_Exercise aim_
Find the line below that contains "cerebro (170, 1501)". Transcribe it and every line after it exactly, adding nothing.

Stored entries:

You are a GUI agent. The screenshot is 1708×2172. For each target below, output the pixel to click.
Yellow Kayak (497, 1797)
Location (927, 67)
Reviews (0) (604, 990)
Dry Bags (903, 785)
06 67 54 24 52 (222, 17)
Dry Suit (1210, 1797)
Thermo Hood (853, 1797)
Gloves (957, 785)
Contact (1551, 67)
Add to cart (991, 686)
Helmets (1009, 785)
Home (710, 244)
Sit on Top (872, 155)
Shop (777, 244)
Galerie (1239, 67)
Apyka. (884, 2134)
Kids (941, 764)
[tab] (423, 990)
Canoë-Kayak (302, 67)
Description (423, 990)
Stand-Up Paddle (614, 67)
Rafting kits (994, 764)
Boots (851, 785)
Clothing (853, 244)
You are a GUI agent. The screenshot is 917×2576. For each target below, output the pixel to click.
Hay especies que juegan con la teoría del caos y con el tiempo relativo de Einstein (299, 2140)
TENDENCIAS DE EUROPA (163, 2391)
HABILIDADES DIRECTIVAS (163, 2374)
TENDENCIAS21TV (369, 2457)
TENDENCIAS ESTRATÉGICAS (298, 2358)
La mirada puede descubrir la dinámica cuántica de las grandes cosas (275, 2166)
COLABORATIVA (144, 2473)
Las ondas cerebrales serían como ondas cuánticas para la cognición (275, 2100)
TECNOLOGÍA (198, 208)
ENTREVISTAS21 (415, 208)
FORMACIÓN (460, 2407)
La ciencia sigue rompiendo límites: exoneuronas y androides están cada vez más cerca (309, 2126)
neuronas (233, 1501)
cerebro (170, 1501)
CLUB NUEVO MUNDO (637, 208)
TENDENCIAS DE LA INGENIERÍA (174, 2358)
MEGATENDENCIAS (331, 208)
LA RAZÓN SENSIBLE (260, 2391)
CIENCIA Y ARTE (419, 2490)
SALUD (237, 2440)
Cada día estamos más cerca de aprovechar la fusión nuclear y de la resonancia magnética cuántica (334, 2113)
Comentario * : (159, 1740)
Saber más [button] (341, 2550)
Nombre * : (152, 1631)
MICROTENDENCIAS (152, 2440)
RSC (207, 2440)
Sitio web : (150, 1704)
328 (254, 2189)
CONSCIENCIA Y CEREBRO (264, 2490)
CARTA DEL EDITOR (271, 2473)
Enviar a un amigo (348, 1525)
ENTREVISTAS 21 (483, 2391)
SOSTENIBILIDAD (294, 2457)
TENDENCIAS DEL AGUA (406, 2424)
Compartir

_Answer to the problem_
cerebro (170, 1501)
CLUB NUEVO MUNDO (637, 208)
TENDENCIAS DE LA INGENIERÍA (174, 2358)
MEGATENDENCIAS (331, 208)
LA RAZÓN SENSIBLE (260, 2391)
CIENCIA Y ARTE (419, 2490)
SALUD (237, 2440)
Cada día estamos más cerca de aprovechar la fusión nuclear y de la resonancia magnética cuántica (334, 2113)
Comentario * : (159, 1740)
Saber más [button] (341, 2550)
Nombre * : (152, 1631)
MICROTENDENCIAS (152, 2440)
RSC (207, 2440)
Sitio web : (150, 1704)
328 (254, 2189)
CONSCIENCIA Y CEREBRO (264, 2490)
CARTA DEL EDITOR (271, 2473)
Enviar a un amigo (348, 1525)
ENTREVISTAS 21 (483, 2391)
SOSTENIBILIDAD (294, 2457)
TENDENCIAS DEL AGUA (406, 2424)
Compartir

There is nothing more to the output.